Michael Schumacher found himself in the centre of a maelstrom yesterday when he was accused of committing a "professional foul" to protect his pole position, so important here.

The German had lapped his Ferrari in 1min 13.898sec to go fastest late in qualifying. But Fernando Alonso then set the fastest time in the first sector. Previous form had revealed the Spaniard and his Renault to have a three-tenths of a second advantage in the last sector, which includes the slow Rascasse hairpin. There, Schumacher appeared to make an error, locking up a front wheel, momentarily understeering wide, and then opening up the steering again before just avoiding contact with the barrier on the outside. The track was almost blocked, but in any case the yellow warning flags prevented anyone else posting a fast lap.

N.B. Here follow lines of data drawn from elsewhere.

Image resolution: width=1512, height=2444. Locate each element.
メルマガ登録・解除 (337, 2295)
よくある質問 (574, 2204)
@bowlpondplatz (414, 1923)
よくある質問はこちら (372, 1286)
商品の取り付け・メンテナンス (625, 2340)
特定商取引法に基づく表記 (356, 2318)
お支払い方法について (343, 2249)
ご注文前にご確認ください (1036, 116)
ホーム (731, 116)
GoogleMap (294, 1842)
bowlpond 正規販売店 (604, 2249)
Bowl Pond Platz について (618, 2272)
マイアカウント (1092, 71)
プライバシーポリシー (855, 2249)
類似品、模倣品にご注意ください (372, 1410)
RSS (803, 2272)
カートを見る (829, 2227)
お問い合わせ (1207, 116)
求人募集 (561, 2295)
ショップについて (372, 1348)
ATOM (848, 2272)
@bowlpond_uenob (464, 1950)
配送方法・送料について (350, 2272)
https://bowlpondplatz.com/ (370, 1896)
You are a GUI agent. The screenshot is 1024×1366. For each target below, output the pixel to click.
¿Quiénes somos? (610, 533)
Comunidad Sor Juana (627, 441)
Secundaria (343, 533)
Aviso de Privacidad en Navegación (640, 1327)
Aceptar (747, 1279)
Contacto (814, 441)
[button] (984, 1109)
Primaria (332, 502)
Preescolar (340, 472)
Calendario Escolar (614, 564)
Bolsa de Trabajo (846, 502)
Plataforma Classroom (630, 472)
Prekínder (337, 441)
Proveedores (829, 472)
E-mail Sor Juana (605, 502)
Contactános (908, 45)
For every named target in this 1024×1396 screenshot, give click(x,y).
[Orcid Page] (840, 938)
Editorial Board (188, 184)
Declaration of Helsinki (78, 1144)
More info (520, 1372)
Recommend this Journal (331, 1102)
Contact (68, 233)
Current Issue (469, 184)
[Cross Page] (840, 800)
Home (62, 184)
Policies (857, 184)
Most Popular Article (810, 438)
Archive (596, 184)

"I braked a touch too much coming into Rascasse, and couldn't make it round," he said. "I checked with the guys over the radio, 'Where did we end up?', and when they said P1, I couldn't believe it!"

It didn't take long for the dark clouds to roll in on the former champion. Given the "steering errors" he made against Damon Hill in Adelaide in 1994, and against Jacques Villeneuve in Jerez in 1997, he should not have been surprised when people started accusing him of a professional foul. "If it was not a credible mistake, it would be a shame," Schumacher agreed. "But as usual, whatever you do in a certain moment, your enemies believe one thing and those who support you another. That's what our sport is about. Some will believe what I explained, some won't. That's unfortunately the world we live in."

Eventually, somebody mentioned the c-word: cheating. "I don't think we cheated today," Schumacher bridled. "I don't know why you ask such a bad question. That's pretty tough. If you were driving a car round here, you wouldn't have asked that question."

And what of Renault's disgust and immediate complaint to the stewards by their principal, Flavio Briatore? "I don't care what other teams do," Schumacher said. "I know Flavio well enough." Indeed so. Briatore was running him back in 1994.

While Schumacher smarted in the press conference, Alonso let his expression speak for him. "We should have been on pole," he said flatly. "The previous lap I had been three-tenths faster in the last corner, so for sure we could have been on pole. I did my maximum with the car and today was OK, the car was performing really well, but after dominating all weekend, to lose pole on the last lap through somebody else's accident is not a good moment."

Did he think any the less of Schumacher after the incident? Perhaps the answer from this honourable individual was the most telling comment of all. "I have my opinion and I won't tell it here." How admirable restraint can be in certain circumstances.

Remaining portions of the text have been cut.